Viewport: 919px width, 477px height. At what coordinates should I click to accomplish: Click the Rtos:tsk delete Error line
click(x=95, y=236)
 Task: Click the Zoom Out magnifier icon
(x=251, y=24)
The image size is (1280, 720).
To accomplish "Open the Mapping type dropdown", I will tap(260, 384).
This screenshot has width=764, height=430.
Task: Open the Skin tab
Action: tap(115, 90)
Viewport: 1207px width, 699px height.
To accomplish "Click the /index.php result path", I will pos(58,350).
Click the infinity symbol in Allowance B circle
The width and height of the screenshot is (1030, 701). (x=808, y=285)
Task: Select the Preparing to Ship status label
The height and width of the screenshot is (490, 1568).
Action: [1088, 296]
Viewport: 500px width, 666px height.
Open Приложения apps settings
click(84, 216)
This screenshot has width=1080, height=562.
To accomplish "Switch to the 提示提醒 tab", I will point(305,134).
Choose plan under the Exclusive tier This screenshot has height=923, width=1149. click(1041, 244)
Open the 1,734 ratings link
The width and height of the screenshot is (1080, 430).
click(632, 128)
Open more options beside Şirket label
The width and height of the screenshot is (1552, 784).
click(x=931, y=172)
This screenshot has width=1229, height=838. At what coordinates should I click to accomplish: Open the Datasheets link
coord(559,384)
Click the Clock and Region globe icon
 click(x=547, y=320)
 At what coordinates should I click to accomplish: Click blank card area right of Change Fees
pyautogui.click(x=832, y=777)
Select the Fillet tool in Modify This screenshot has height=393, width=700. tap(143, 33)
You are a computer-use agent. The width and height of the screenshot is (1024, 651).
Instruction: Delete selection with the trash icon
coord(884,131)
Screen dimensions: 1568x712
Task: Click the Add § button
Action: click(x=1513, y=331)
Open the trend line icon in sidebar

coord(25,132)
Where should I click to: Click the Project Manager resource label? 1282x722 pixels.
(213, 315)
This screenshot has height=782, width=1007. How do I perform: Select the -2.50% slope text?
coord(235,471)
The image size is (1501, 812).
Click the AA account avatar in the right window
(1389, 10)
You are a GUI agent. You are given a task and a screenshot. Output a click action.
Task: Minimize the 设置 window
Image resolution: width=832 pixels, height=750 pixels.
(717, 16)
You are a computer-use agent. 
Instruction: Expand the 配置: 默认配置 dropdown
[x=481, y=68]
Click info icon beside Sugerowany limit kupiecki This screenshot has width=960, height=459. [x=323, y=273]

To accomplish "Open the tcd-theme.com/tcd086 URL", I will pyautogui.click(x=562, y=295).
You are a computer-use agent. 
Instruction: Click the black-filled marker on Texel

▶ The problem
Could you write out, exactly, each line of the data above from the one containing "Select the Fillet" through the last, including both?

▶ Solved problem
Select the Fillet tool in Modify This screenshot has height=393, width=700. tap(143, 33)
You are a computer-use agent. The width and height of the screenshot is (1024, 651).
Instruction: Delete selection with the trash icon
coord(884,131)
Screen dimensions: 1568x712
Task: Click the Add § button
Action: click(x=1513, y=331)
Open the trend line icon in sidebar

coord(25,132)
Where should I click to: Click the Project Manager resource label? 1282x722 pixels.
(213, 315)
This screenshot has height=782, width=1007. How do I perform: Select the -2.50% slope text?
coord(235,471)
The image size is (1501, 812).
Click the AA account avatar in the right window
(1389, 10)
You are a GUI agent. You are given a task and a screenshot. Output a click action.
Task: Minimize the 设置 window
Image resolution: width=832 pixels, height=750 pixels.
(717, 16)
You are a computer-use agent. 
Instruction: Expand the 配置: 默认配置 dropdown
[x=481, y=68]
Click info icon beside Sugerowany limit kupiecki This screenshot has width=960, height=459. [x=323, y=273]

To accomplish "Open the tcd-theme.com/tcd086 URL", I will pyautogui.click(x=562, y=295).
You are a computer-use agent. 
Instruction: Click the black-filled marker on Texel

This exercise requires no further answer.